Archibald, a sublime left footed attacker, chastised his younger teammate.
“Listen, they are the same flesh and blood as you,” said Archibald. “If I get down the line and cut it back, can you put it in the goal?”
“Sure,” said David, who felt his confidence returning.
“Well then,” responded Archibald, “that is all you have to do.”
Trinidad and Tobago did the job with aplomb as they won 4-0—easily the country’s most comfortable win against ‘El Tricolor’. Cummings scored twice while David and Archibald chipped in one goal apiece.
Verity’s tactics on the day were spot on as he omitted Roberts and introduced Steve Khan to man mark Mexico’s playmaker while Archibald was used alongside David in a two-man forward line. Trinidad and Tobago soaked up pressure with goalkeeper Kelvin Barclay forced into some tremendous saves but Mexico had no answer for its opponent’s rapid and clinical counter-attacks.
Cummings was sensational on the day, as he opened the score summary with a firm drive from inside the box before notching his second with a powerful free kick that took a cruel deflection off the wall.
It was Mexico’s only loss of the tournament and, ironically, sealed Haiti’s place atop the group.
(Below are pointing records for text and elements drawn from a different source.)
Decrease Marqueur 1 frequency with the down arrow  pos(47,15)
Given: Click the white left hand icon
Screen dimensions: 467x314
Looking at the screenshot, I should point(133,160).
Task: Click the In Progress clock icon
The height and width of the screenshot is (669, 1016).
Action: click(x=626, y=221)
Verity returned to England before the final fixture, which Trinidad and Tobago won 4-0 against the Netherland Antilles with a David hattrick.
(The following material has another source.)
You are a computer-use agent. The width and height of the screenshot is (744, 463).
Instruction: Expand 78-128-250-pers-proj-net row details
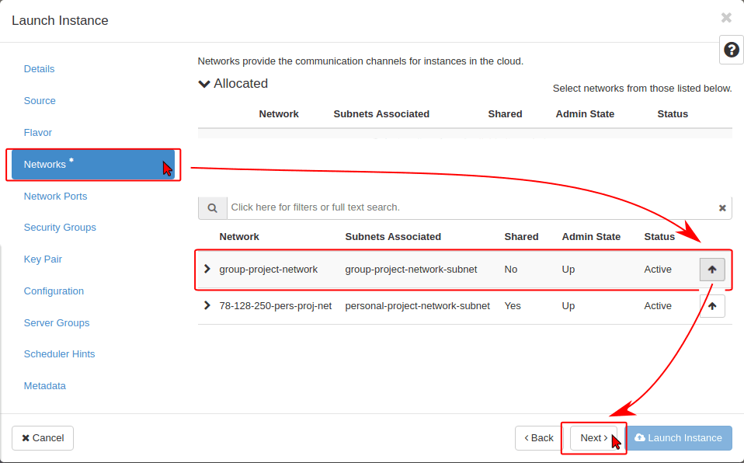207,306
Once more, Trinidad and Tobago’s individual skill caught the eye of Concacaf’s judges as Cummings was named the confederation’s best player.
As a parting gift, Verity arranged a trial for David in the English First Division and he was offered a contract Leicester City. He turned them down for a brief stint with then Mexico top flight club, San Luis FC, before he joined Archibald and Selris Figaro at Miami Toros.
But the memory of Haiti would haunt the ‘Classic Team’ for years to come.
Still, Trinidad and Tobago had finally announced their presence to their North and Central American neighbours while the dubious defeat to Haiti meant worldwide recognition and sympathy.
Perhaps they would go one step further in 1978.
(1974 World Cup qualifiers)
(10 November 1972)
T&T 11 (Sammy Llewellyn (3), Steve David (3), Leroy Spann (2), Raymond Roberts (2), Leo Brewster), Antigua & Barbuda 1 at King George V Park, Port of Spain, 6,510 (attendance)
(19 November 1972)
Antigua & Barbuda 1, T&T 2 (Sammy Llewellyn, Steve David) at St John’s Recreation Ground, 2,750
(28 November 1972)
T&T 2 (Leo Brewster, Raymond Roberts), Surinam 1 at Queen’s Park Oval, Port of Spain, 7,964
(30 November 1972)
T&T 1 (Steve David), Surinam 1 at Skinner Park, San Fernando, 9,276
(29 November 1973)
Honduras 2, T&T 1 (Steve David) at Stade Sylvio Cator, Port-au-Prince, 12,816
(4 December 1973)
Haiti 2, T&T 1 (Steve David) at Stade Sylvio Cator, Port-au-Prince, 12,816
(10 December 1973)
T&T 1 (Steve David), Guatemala 0 at Stade Sylvio Cator, Port-au-Prince, 15,361
(14 December 1973)
T&T 4 (Everald Cummings (2), Steve David, Warren Archibald), Mexico 0 at Stade Sylvio Cator, Port-au-Prince, 15,361
(17 December 1973)
T&T 4 (Steve David (3), Siegfried Brunken Own Goal), Netherlands Antilles at Stade Sylvio Cator, Port-au-Prince, 17,358
For your information:
Trinidad and Tobago used a 4-3-3 formation for the final qualifying phase although it was altered to a 4-1-3-2 for a crucial fixture with Mexico.
Coach Kevin Verity began the final round with Kelvin Barclay in goal guarded by four central defenders, due to a dearth of quality full backs at the time. Lawrence Rondon and Winston Phillips played at right and left back respectively with Selris Figaro and Russell Tesheira in the middle.
In midfield, Everald ‘Gally’ Cummings had playmaking responsibility with Dennis Morgan and either Leon Carpette or Anthony Douglas providing muscle in the centre of the park while Steve David started at centre forward with Warren Archibald to his left and either free kick specialist Ray Roberts or Leo Brewster tucking in alongside him to his right.
Steve David’s haul of 12 qualifying goals set a new national record which stood for 32 years until Stern John matched him in Trinidad and Tobago’s successful 2006 World Cup campaign. David managed 12 goals from 9 fixtures while it took John 18 games to pull level.
Gally Cummings was the second Trinidad and Tobago player to be named MVP in a Concacaf series, after Leroy De Leon in 1970.